■ **Problem to work on**
In the entries that follow, the lines from the one with "Where should I click to: Open the TABLE" through the one with "Task: Click the Try it out button" are the ones to write out, exactly and with both ends included. Nothing else should appear.

■ **Dataset**
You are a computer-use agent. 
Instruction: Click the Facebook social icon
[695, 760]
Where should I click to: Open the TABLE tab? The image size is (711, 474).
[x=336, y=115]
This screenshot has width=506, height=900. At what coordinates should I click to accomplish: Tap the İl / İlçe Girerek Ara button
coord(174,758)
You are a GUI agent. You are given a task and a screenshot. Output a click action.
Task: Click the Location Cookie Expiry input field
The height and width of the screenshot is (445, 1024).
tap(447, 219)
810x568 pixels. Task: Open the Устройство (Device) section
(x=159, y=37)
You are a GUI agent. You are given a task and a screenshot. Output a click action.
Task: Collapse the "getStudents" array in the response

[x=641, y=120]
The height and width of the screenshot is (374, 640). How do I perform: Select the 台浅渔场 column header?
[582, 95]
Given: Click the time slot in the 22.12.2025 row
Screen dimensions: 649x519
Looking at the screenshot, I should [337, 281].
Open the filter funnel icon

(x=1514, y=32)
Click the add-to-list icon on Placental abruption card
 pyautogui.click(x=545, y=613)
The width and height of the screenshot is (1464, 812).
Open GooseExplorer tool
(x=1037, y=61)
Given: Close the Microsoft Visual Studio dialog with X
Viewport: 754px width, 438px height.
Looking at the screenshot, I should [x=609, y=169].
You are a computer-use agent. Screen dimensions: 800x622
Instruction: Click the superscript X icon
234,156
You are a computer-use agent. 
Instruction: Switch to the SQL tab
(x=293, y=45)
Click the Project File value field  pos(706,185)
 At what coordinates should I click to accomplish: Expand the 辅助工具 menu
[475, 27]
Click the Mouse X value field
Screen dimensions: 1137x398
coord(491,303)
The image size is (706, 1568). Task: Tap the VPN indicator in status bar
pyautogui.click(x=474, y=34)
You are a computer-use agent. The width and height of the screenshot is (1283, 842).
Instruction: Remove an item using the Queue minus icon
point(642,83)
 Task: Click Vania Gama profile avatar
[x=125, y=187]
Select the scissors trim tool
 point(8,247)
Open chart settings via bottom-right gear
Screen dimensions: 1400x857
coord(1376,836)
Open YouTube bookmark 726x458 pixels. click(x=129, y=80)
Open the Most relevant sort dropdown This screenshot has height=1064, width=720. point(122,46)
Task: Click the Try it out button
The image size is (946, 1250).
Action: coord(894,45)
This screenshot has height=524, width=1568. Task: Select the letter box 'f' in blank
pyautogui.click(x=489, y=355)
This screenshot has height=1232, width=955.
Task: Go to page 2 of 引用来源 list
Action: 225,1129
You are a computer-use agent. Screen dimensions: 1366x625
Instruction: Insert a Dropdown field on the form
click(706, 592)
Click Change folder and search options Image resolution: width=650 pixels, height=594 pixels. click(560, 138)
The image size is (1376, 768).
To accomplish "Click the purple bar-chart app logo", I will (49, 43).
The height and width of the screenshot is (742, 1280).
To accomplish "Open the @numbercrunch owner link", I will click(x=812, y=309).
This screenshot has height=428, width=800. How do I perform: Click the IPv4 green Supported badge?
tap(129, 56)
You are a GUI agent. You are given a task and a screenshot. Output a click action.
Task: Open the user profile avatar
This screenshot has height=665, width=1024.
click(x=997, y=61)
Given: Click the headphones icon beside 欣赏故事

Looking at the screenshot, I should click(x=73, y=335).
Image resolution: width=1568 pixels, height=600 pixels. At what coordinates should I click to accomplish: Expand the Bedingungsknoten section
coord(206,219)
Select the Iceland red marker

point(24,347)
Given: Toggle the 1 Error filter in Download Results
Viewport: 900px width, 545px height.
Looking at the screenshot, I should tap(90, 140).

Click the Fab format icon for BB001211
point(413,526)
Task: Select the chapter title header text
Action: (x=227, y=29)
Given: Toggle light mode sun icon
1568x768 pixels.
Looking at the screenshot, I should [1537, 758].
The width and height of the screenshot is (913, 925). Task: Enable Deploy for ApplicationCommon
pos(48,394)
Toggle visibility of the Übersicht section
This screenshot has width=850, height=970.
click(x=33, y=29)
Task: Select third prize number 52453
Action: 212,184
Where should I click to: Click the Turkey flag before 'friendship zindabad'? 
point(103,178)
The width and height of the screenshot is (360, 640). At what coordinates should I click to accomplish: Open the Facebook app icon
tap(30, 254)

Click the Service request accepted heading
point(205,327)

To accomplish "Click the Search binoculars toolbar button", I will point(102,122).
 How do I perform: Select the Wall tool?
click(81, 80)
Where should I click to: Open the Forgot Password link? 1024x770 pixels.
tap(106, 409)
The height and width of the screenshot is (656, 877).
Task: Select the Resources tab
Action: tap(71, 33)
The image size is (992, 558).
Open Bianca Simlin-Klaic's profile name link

■ **Solution**
Where should I click to: Open the TABLE tab? The image size is (711, 474).
[x=336, y=115]
This screenshot has width=506, height=900. At what coordinates should I click to accomplish: Tap the İl / İlçe Girerek Ara button
coord(174,758)
You are a GUI agent. You are given a task and a screenshot. Output a click action.
Task: Click the Location Cookie Expiry input field
The height and width of the screenshot is (445, 1024).
tap(447, 219)
810x568 pixels. Task: Open the Устройство (Device) section
(x=159, y=37)
You are a GUI agent. You are given a task and a screenshot. Output a click action.
Task: Collapse the "getStudents" array in the response

[x=641, y=120]
The height and width of the screenshot is (374, 640). How do I perform: Select the 台浅渔场 column header?
[582, 95]
Given: Click the time slot in the 22.12.2025 row
Screen dimensions: 649x519
Looking at the screenshot, I should [337, 281].
Open the filter funnel icon

(x=1514, y=32)
Click the add-to-list icon on Placental abruption card
 pyautogui.click(x=545, y=613)
The width and height of the screenshot is (1464, 812).
Open GooseExplorer tool
(x=1037, y=61)
Given: Close the Microsoft Visual Studio dialog with X
Viewport: 754px width, 438px height.
Looking at the screenshot, I should [x=609, y=169].
You are a computer-use agent. Screen dimensions: 800x622
Instruction: Click the superscript X icon
234,156
You are a computer-use agent. 
Instruction: Switch to the SQL tab
(x=293, y=45)
Click the Project File value field  pos(706,185)
 At what coordinates should I click to accomplish: Expand the 辅助工具 menu
[475, 27]
Click the Mouse X value field
Screen dimensions: 1137x398
coord(491,303)
The image size is (706, 1568). Task: Tap the VPN indicator in status bar
pyautogui.click(x=474, y=34)
You are a computer-use agent. The width and height of the screenshot is (1283, 842).
Instruction: Remove an item using the Queue minus icon
point(642,83)
 Task: Click Vania Gama profile avatar
[x=125, y=187]
Select the scissors trim tool
 point(8,247)
Open chart settings via bottom-right gear
Screen dimensions: 1400x857
coord(1376,836)
Open YouTube bookmark 726x458 pixels. click(x=129, y=80)
Open the Most relevant sort dropdown This screenshot has height=1064, width=720. point(122,46)
Task: Click the Try it out button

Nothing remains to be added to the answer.